There's a couple of different issues here.

The first is that there are many what most people would call standard licenses that contain tons of restrictions. Many of them like AGPL (and GPL to a lesser extent) aren't even fully understood by lawyers.

Second, when people are talking about standard open source licenses, they are generally talking about licensees approved by the OSI. The problem is that the OSI is primarily financed by tech companies including Amazon, Microsoft, and Google. They're not ever going to add a new category of licenses or promote anything that harms those companies business interests.

As far as relicensing being a slippery slope. There's no such thing as relicensing. Once software is released under a certain license, it is always available under that license.

Anyone can choose to license future work using a different license.
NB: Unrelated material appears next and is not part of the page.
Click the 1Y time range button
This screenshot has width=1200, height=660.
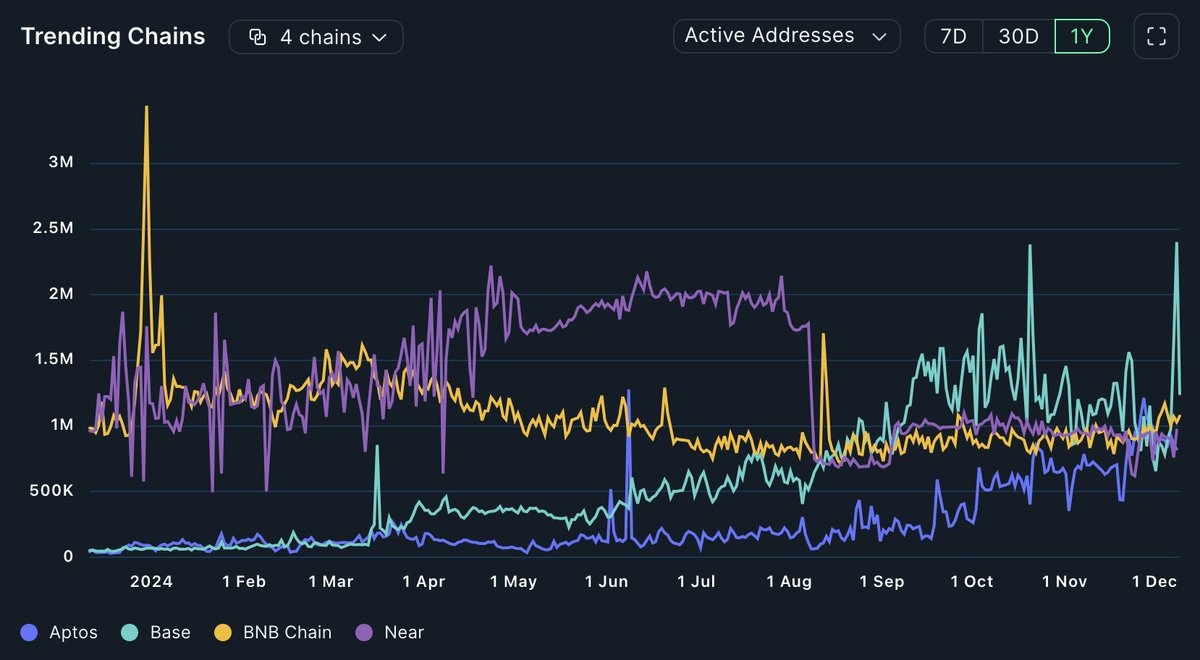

That is functionally equivalent to the original authors of a project ceasing work, and someone else starting work on a new fork with a different license. Nothing about Postgres using a standard license prevents this (for what it's worth Postgres is released under its own custom "PostgreSQL License" even if it is very similar to other open source licenses).

What you are actually worried about is that someone stops doing free work, which is the practical consequence of "relicensing". If that's the case you need to look into much more than the license of a project, you need to look into size of the organization, funding, size of the community, time in operation etc... I don't know if operating under a non-standard license is even in any way correlated with an organization or person relicensing or any other form of ceasing development.